→ **What this task involves**
Look through the data below for the line with "Task: Click the Melt Viscosity value 2270", and transcribe it exactly together with each line after it up to and including the line with "has height=720, width=1280.". Give nothing else.

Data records
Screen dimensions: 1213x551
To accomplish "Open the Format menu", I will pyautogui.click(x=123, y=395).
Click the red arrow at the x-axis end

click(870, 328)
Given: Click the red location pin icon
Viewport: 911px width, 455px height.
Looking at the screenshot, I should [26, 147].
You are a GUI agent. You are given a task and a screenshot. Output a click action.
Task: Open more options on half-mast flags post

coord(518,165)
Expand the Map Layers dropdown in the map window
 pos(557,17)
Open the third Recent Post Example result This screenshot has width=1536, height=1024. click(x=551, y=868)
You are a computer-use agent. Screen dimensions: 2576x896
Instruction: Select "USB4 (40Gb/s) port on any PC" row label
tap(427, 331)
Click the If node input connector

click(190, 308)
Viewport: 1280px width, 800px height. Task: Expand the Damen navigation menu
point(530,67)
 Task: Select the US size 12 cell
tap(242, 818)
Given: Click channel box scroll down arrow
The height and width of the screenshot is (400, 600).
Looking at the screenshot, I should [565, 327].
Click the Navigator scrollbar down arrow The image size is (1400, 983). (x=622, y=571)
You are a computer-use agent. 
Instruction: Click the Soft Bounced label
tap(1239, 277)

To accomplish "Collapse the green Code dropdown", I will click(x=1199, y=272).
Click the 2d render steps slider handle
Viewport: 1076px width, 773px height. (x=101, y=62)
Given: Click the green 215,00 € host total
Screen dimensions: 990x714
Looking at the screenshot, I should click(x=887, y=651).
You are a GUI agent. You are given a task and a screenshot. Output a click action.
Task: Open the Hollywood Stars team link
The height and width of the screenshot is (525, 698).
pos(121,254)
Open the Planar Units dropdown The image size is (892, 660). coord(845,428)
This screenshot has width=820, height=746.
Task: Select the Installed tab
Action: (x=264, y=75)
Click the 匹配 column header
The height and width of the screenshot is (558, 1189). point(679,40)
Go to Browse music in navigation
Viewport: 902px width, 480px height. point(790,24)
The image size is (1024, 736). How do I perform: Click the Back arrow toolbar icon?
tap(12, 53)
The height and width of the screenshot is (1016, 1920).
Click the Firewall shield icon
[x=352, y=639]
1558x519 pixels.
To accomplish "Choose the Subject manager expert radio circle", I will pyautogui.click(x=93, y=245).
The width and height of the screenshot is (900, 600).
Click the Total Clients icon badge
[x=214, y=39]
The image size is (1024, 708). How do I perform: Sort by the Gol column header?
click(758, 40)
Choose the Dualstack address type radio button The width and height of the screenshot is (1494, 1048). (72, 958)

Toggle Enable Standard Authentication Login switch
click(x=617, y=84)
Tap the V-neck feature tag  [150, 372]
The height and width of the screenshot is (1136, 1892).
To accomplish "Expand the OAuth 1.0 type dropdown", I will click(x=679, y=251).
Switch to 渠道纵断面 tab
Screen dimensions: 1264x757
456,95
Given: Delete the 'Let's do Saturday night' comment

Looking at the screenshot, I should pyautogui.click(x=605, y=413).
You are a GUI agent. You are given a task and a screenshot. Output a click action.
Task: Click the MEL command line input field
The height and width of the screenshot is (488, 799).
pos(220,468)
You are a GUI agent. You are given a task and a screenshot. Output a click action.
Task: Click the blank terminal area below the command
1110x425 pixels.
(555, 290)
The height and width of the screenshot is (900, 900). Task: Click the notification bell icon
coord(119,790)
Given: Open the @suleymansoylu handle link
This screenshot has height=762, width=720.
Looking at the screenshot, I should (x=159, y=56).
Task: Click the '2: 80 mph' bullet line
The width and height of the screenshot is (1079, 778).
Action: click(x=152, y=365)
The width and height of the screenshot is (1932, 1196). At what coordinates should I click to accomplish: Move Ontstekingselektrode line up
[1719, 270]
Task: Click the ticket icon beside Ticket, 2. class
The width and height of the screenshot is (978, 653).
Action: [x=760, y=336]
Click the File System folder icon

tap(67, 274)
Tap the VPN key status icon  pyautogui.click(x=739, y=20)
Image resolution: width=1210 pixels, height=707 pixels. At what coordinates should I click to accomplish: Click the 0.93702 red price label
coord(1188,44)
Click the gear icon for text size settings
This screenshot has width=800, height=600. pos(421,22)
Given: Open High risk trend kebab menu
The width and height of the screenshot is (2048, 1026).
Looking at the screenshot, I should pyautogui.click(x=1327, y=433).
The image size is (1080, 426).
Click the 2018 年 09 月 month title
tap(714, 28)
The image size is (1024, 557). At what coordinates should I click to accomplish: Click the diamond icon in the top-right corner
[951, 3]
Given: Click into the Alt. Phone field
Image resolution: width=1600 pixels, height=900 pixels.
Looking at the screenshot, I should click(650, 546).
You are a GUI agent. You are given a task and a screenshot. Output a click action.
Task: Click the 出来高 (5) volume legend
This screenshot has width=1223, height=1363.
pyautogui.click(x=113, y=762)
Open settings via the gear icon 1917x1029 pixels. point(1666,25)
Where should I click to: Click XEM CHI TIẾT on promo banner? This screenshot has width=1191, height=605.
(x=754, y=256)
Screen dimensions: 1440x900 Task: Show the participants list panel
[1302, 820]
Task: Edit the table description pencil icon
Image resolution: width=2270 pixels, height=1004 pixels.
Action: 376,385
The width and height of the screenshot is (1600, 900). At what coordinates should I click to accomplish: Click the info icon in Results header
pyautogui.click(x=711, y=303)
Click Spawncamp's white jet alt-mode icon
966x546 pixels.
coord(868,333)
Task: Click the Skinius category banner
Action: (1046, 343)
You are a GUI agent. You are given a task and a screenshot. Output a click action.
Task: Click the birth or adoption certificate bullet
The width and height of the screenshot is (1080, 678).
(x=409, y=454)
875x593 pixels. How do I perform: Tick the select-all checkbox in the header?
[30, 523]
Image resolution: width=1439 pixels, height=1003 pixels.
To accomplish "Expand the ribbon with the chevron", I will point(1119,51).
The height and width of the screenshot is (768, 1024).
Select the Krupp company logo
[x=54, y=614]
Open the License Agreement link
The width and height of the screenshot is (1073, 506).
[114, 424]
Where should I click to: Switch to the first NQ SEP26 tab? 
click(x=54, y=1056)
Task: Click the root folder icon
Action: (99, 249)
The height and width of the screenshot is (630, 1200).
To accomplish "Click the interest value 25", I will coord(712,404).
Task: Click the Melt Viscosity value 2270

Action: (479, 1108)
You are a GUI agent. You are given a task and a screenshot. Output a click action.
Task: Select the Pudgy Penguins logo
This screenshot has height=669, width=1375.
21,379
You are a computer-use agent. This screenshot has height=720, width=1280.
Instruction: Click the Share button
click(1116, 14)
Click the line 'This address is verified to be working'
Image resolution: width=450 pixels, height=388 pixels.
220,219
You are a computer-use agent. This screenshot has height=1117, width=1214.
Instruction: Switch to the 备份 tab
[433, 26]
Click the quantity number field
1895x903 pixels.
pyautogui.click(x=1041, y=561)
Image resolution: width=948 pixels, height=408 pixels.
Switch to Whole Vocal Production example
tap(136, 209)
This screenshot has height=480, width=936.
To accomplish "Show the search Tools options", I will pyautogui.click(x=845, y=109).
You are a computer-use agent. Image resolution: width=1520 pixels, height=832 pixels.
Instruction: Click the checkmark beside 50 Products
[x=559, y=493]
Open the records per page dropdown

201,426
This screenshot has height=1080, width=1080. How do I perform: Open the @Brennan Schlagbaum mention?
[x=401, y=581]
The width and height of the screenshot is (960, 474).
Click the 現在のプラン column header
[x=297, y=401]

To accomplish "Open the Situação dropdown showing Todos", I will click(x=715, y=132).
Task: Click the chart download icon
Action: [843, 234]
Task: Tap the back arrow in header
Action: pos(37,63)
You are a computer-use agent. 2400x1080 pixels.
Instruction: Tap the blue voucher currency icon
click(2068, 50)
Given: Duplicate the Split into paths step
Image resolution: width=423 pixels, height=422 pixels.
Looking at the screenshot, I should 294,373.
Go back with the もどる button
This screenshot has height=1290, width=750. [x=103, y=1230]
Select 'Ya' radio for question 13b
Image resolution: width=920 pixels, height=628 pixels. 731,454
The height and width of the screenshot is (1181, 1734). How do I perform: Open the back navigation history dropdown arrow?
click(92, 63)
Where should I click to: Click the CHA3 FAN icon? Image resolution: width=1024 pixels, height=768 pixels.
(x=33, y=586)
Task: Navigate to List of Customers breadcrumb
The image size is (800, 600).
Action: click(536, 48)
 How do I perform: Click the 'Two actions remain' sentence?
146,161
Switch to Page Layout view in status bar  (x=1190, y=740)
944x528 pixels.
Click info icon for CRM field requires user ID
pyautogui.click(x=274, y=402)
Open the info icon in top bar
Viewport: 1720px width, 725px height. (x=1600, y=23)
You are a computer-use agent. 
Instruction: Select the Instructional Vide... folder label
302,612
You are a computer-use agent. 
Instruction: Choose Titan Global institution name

→ **Task response**
Task: Click the Melt Viscosity value 2270

Action: (479, 1108)
You are a GUI agent. You are given a task and a screenshot. Output a click action.
Task: Select the Pudgy Penguins logo
This screenshot has height=669, width=1375.
21,379
You are a computer-use agent. This screenshot has height=720, width=1280.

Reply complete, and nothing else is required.